Futuristic hallway with text reading "IDIC Blogs: Stigma and Accommodation"

August marks the start of the school year in the United States, which is an exciting time for many. Unfortunately, it’s not the same for all students, which stems from broader cultural stigmas such as those around accommodations.

Accommodations are alterations of an environment, format, or equipment so that someone can access them. While they are not specific to schools, typically, that’s where people tend to first experience them, either as someone who needs them to be successful or as an observing classmate.

How accommodations are handled in the school setting sets the tone for how someone will treat them for the rest of their lives, even if they only observe someone else receiving reasonable accommodations.

For example, someone might internalize that accommodations are a burden if the teacher makes a big deal of doing a dyslexic student’s spelling exams verbally. In this case, the teacher sets the tone, but the students internalize that that’s an acceptable mindset.

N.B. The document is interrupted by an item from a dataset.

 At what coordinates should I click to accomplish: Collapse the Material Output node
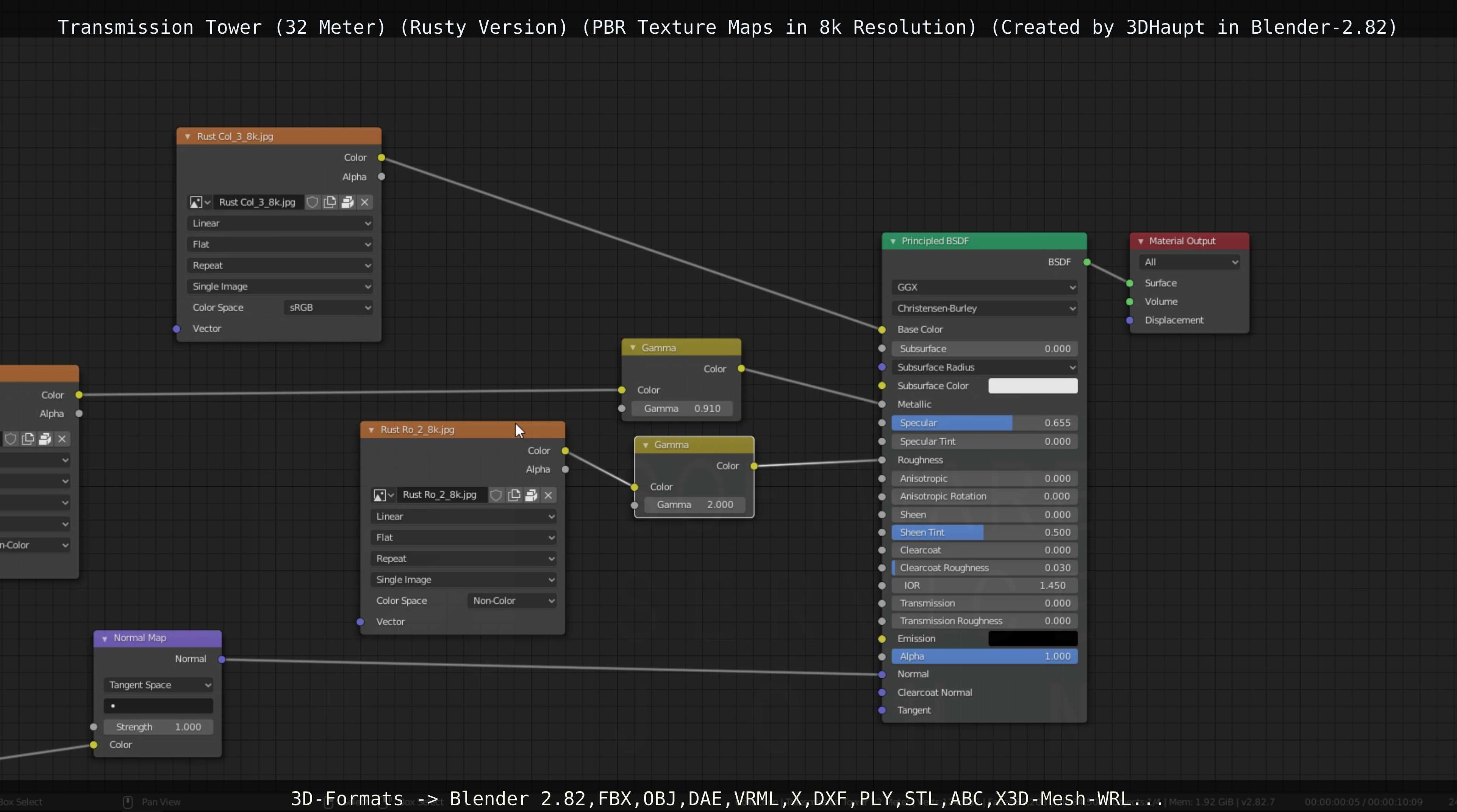tap(1140, 241)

However, the interactions can also be positive. Accommodations without fanfare or negative connotations help students achieve academic success and maintain a positive mental image of themselves. Their peers also experience benefits, including a more open worldview.

Accommodations tend to follow students throughout their academic careers, so a positive perception can have an unrivaled impact on mental health. It also offers more possibilities to the individual since accommodations put achievement in reach and reduce ostracization.

In the United States, there are countless stigmas around disability. The ones around accommodations are very present, leading to parents not wanting their children labeled as “different” or receiving accommodations.

However, the perception needs to shift just like the ones around workplace accommodations do. These adjustments allow people to live fuller lives and should not be perceived as a burden. If anything, the rigid thinking and press for uniformity that stigmatizes them should be.

As a fan association, accommodation also plays a role in our activities. For example, producing materials in different formats and mediums so more people can access them is an accommodation. It’s just not one that people have to disclose personal information to ask for.

In an ideal world, everything would be accessible to everyone. Star Trek shows us the possibility of such a society. However, in reaching for it, we must first do the work in ourselves and community.